Additionally, all these numbers above assume that MD5 is perfectly fair. In fact, we know that it isn't, because of the collision attacks. If I reserve the right to be off by a factor of 1000 and we know that MD5 is also kind of caput, that means we need to estimate our probability to be somewhat higher. So, one in a trillion? One in 100 billion? Maybe a little less?

Now we're in judgment call territory. For my application of deduping email addresses, well, meh. I'll certainly take the odds of a collision when hashing all of the email addresses ever at one in quadrillion, and even at one in a trillion. The nice thing about using MD5 for this is that it's reasonably fast (Xeons even have a special instruction for calculating MD5 on the chip) and the keys will fit in 16 bytes, the size of an SSE2 register.

However, what about all possible files? Are there more possible files than email addresses? Probably. What about all distinct 512-byte sectors, for those who like sector block hashing? Almost certainly. Are we starting to bump up into limits where we have to think about whether it's safe or not? Yes. Is that a bad thing? Yes. Like Rocky, we do not want to think, we do not want the judge to think, we do not want the jury to think; we want to win.

So, unless you want to think about all these things above, including whether you want to explain one in a trillion, then you should stop using MD5.

Although, to keep things in perspective, the risk of everyone dying next year due to a comet or asteroid strike is only 1 in 20,000.


Ok.
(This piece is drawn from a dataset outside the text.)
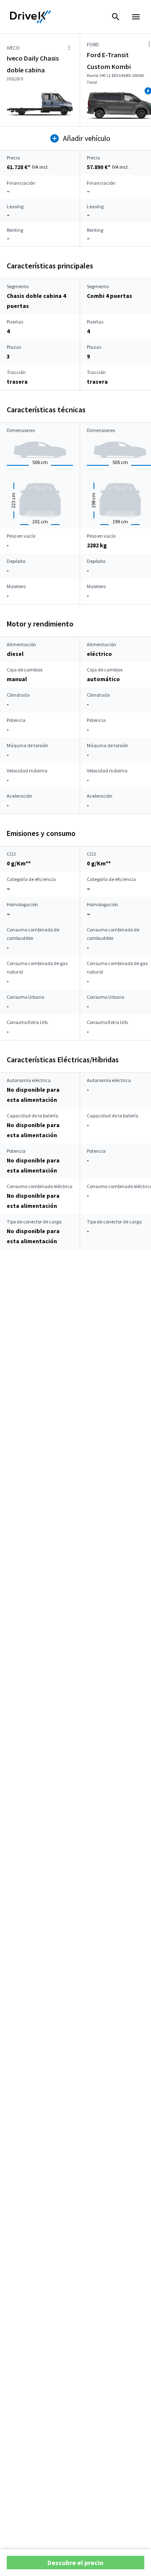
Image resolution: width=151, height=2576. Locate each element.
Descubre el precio (75, 2562)
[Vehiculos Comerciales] (30, 17)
Now you may correct my shoddy math in the comments.


  1. Actually, I think you could get by with a much faster Jenkins hash.

    I'm not sure how much memory your hash table is chewing up, but I'm curious why not use a bloom filter? Is it because you are primarily CPU bound?

  2. I've found this to be a handy comparison of non-cryptographic hash functions:


    Sadly, it doesn't include cryptographic hashes. It would be interesting to see graphically just how much slower MD5 is than, say, Jenkins.

    For this application, I want to assign a unique ID to each distinct string I get from a grep search, e.g., an email address. MD5 can serve as that unique ID, and the user is free to use that as they wish. For example, they can make a histogram of email addresses.

    The other, and potentially better, way to do it is for the user-level code above the grep search to use a PATRICIA or some such for recording metadata about the distinct strings. I don't particularly think there'd be so many unique instances that a contemporary machine would run into issues with memory usage.

    Bloom filters are great for filtering out queries that'd hit disk or other systems, but they don't allow for key-value lookup. Also, tuning a Bloom filter to have a 1 in quadrillion chance of being wrong seems like a losing proposition.

  3. Somehow I always knew it was you, beefstew@aol.com...

  4. You may, of course, use whichever algorithm you feel like. But if you're looking for best practices, US-CERT declared MD5 to be a "do not use" algorithm back in 2008 (http://www.kb.cert.org/vuls/id/836068). Regardless of whether the algorithm can be safely used in this context or not (my opinion is that it probably can be), the algorithm should still be avoided and other, better ones pursued.